**TO-DO LIST**
1. In the article on Hannibal Lokumbe's premiere, who conducts The Chamber Orchestra of Philadelphia?
2. Edit the passage of the article on Hannibal Lokumbe's premiere starting with "A vocally challenging" and going on through "point in time.", changing "tenor" to "baritone".
3. Continue the article on Hannibal Lokumbe's premiere from the point where it stops.

**READING TEXT**
>> BEGIN
The world premiere of “Can You Hear God Crying,” the latest work by celebrated trumpeter and composer Hannibal Lokumbe, takes place on Sept. 21 at 8 p.m. in the Kimmel Center’s Verizon Hall.
The musical epic, accompanied by The Chamber Orchestra of Philadelphia, conducted by Dirk Brosse, in tandem with Lokumbe’s jazz quintet, The Music Liberation Orchestra, is the story of Lokumbe’s great-great grandfather Silas’ journey aboard a slave ship two centuries ago on his way to the auction blocks of Potter’s Mart in Charlestown, S.C. The work also “relays the cycles of life and spiritual emancipation” he experienced thereafter.
A vocally challenging piece, according to the composer, “Can You Hear God Crying” features Janice Chandler-Eteme, soprano and Roderick Dixon, tenor, as The Germantown Concert Chorus, The Clayton White Singers, Arch Street Presbyterian Church Choir and Sounds of Joy Ministry, along with The Celebration Choir, comprised of members of the Enon Tabernacle Mass Choir and led by choirmaster J. Donald Dumpson.
Lokumbe recently revealed why he chose to tell his family’s personal story through music at this particular point in time.
“I never really choose, it’s given to me to do,” he said. “I was lying on my sofa in New Orleans around 1 [p.m.], finally relaxing a bit, and all of a sudden these bright flashes of light started going off in my head. I didn’t know what it was, but I had the sense that I was about to get my next assignment, and that’s how I look at these things.
“So as the weeks passed and months passed, I continued to have these flashes, but they lingered longer and longer, to the point where I could actually see what was going on, and there were people moving through this doorway. Each time one of them would cross the threshold of this doorway, this light would go off, and then I realized right away that it was the ‘Door of No Return,’ and it was our people being taken through this doorway.
>> END
**DATA SECTION**
>> BEGIN
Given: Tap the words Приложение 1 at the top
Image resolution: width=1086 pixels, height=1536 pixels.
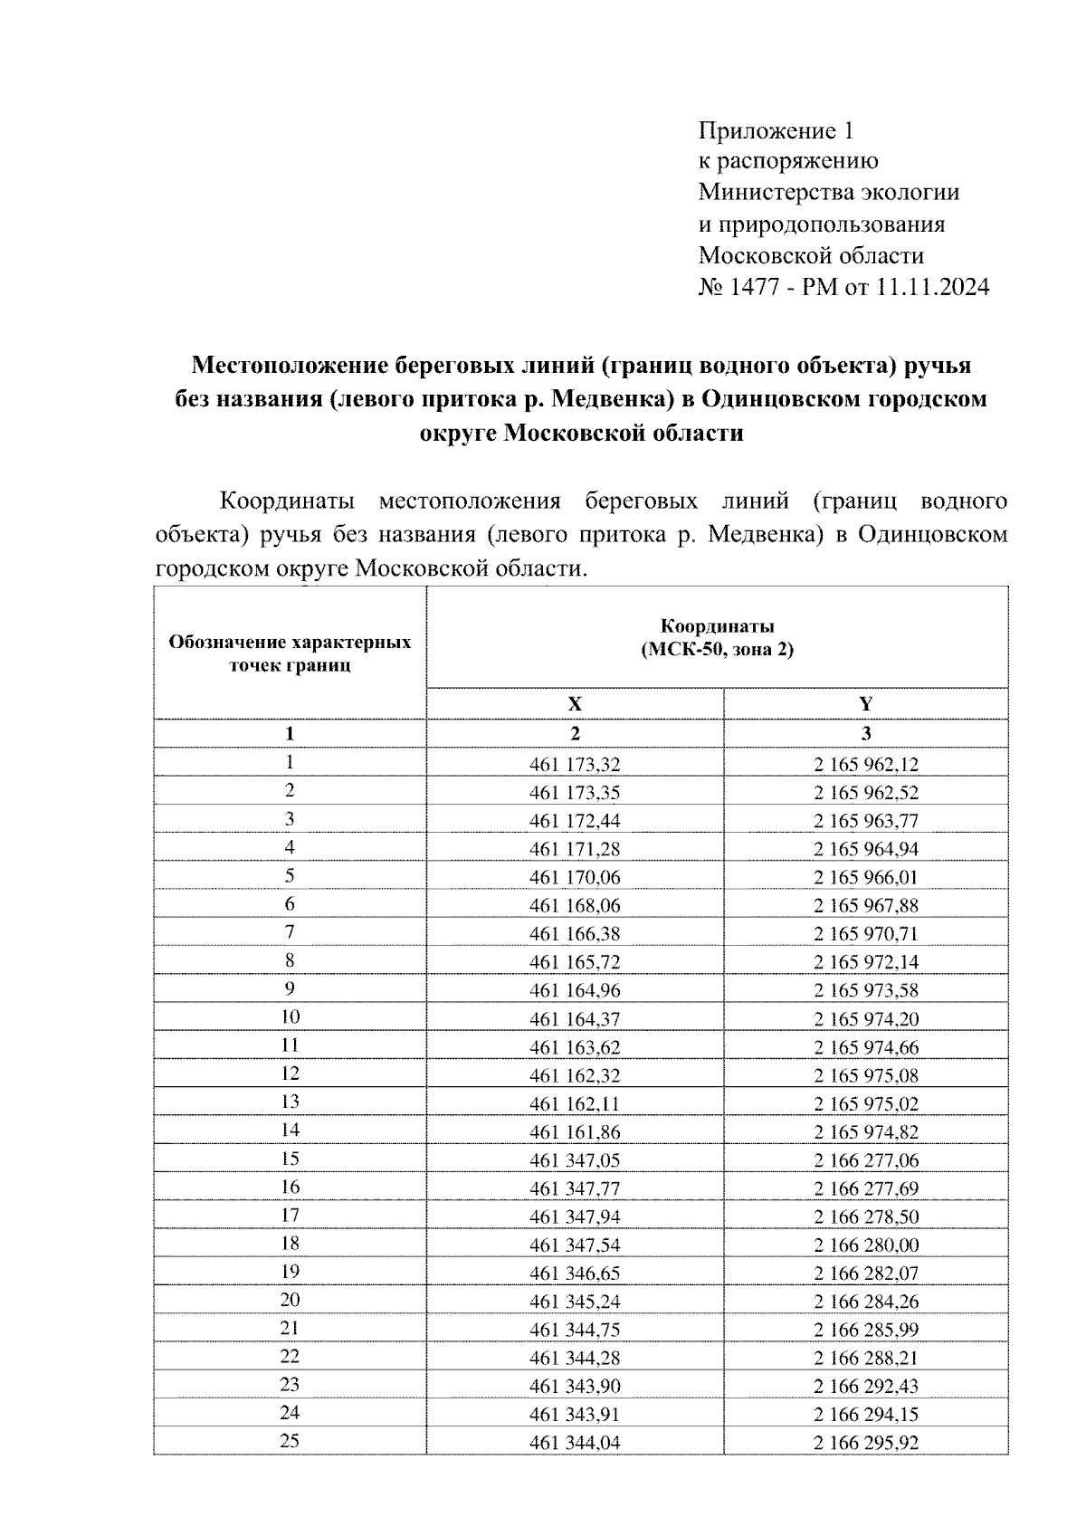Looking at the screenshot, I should (x=776, y=132).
>> END
**TASK-BY-TASK ANSWERS**
1. Dirk Brosse

2.
A vocally challenging piece, according to the composer, “Can You Hear God Crying” features Janice Chandler-Eteme, soprano and Roderick Dixon, baritone, as The Germantown Concert Chorus, The Clayton White Singers, Arch Street Presbyterian Church Choir and Sounds of Joy Ministry, along with The Celebration Choir, comprised of members of the Enon Tabernacle Mass Choir and led by choirmaster J. Donald Dumpson.
Lokumbe recently revealed why he chose to tell his family’s personal story through music at this particular point in time.

3.
Lokumbe said, “I also realized that each time someone moved through that door, this light would go off, as if to scan them — to record them, and then, when a mother passed through with her baby, it would go off twice. It was like each one that crossed the threshold was recorded, and then I began to realize what it was, and this is how things started to form.
“I started hearing the music, and I started laying things out, and I wrote down ‘veil’ because veils have more to do with us having a permanent understanding of things. Once the creator takes a veil from our face, we never go back. We’re never the same. So that’s how this piece is. It’s written in 10 veils.”
One of the important “veils” will be delivered by Dr. Alyn E. Waller, pastor of Enon Tabernacle Baptist Church.
“I am, specifically, reading the prayer of Silas, his great-great grandfather, as the people were brought over in slavery — lamenting the journey, but celebrating the grace of God, even in the midst of the trouble,” Waller said.
While there are those, both black and white, who prefer not to address or even acknowledge the existence of slavery in America, Waller maintains that the material presented in Lokumbe’s original work remains relevant.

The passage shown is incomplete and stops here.